- Document passage:
──────

IBM venture capitalist Deborah Magid: ‘We need more successful women founders’

11 Feb 2016

IBM venture capital director Deborah Magid says the only way to beat the Silicon Valley gender divide is for more women to coach women.

The “people like us” syndrome that underscores the predominant hiring of men by other men in the venture capital business, fuelling the problem of low funding levels for female founders, can only be solved as more successful women become serial entrepreneurs and investors, says IBM venture capitalist Deborah Magid.

Magid is director of software strategy and represents IBM’s $25bn software business in IBM’s 12-year-old Venture Capital Group.

She was in Dublin as a keynote speaker at the recent Silicon Valley Open Door (SVOD) event at Google’s Foundry, where Irish start-up Ourobotics triumphed in a competition against start-ups from all over Europe.

Magid is chairman of the Board of SVForum, the Silicon Valley emerging technology network; sits on the advisory board of White Bull, serving the European entrepreneurial and venture communities, and on the Steering Committee of the California Sustainability Alliance. Prior to her role at IBM, she held senior positions at AT&T, General Electric Information Services and Taligent, the short-lived joint venture between Apple and IBM in the 1990s.

──────

Can you return the part of the Deborah Magid article that begins at the words "IBM venture capital director" and stops after "Venture Capital Group.", copied word for word? The listing comes from a different source than the article on Deborah Magid.

- Dataset section:
──────

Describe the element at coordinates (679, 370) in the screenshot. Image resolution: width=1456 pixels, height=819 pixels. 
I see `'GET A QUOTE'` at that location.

──────

- Output:
IBM venture capital director Deborah Magid says the only way to beat the Silicon Valley gender divide is for more women to coach women.

The “people like us” syndrome that underscores the predominant hiring of men by other men in the venture capital business, fuelling the problem of low funding levels for female founders, can only be solved as more successful women become serial entrepreneurs and investors, says IBM venture capitalist Deborah Magid.

Magid is director of software strategy and represents IBM’s $25bn software business in IBM’s 12-year-old Venture Capital Group.